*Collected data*
################
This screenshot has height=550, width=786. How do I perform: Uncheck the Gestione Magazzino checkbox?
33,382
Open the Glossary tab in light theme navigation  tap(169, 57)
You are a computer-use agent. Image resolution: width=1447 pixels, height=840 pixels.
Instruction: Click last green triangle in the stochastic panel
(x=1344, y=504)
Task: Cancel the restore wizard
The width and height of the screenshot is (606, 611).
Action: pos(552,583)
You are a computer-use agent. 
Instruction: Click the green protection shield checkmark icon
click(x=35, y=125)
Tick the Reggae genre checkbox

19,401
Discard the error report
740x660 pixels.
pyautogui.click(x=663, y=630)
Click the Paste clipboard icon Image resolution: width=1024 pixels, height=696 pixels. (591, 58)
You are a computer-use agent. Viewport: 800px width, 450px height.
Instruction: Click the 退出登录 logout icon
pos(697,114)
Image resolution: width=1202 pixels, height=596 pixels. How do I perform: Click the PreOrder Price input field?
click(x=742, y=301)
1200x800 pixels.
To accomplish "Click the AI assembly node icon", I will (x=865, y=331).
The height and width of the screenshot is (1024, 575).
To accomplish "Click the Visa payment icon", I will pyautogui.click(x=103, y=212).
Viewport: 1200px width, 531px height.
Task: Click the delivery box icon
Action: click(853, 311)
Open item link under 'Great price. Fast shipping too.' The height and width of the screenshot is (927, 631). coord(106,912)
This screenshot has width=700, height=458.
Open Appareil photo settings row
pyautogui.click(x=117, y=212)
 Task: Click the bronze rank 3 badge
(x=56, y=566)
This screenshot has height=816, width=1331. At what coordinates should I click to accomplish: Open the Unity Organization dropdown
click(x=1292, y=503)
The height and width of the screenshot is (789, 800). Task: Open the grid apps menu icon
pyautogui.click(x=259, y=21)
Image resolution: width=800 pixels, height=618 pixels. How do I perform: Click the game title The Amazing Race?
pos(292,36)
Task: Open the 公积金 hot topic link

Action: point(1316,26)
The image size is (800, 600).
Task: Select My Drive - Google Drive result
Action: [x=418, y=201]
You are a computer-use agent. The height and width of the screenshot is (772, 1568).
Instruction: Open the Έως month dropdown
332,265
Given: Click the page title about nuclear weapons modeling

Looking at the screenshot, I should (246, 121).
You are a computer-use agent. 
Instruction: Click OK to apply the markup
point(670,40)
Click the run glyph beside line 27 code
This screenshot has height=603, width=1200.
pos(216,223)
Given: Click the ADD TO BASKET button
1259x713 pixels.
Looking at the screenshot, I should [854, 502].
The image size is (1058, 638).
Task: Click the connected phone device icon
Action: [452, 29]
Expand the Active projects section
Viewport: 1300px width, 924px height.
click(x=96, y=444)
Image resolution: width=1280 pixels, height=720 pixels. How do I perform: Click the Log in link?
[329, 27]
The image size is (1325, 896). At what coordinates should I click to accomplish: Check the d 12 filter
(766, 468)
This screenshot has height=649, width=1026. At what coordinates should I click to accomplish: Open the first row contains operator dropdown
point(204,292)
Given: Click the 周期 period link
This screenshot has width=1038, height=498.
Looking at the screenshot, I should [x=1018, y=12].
################
Quote the records from their first line to the line with "Task: Cancel the restore wizard", inclusive, without adding or dropping anything.

*SOLVED PROBLEM*
This screenshot has height=550, width=786. How do I perform: Uncheck the Gestione Magazzino checkbox?
33,382
Open the Glossary tab in light theme navigation  tap(169, 57)
You are a computer-use agent. Image resolution: width=1447 pixels, height=840 pixels.
Instruction: Click last green triangle in the stochastic panel
(x=1344, y=504)
Task: Cancel the restore wizard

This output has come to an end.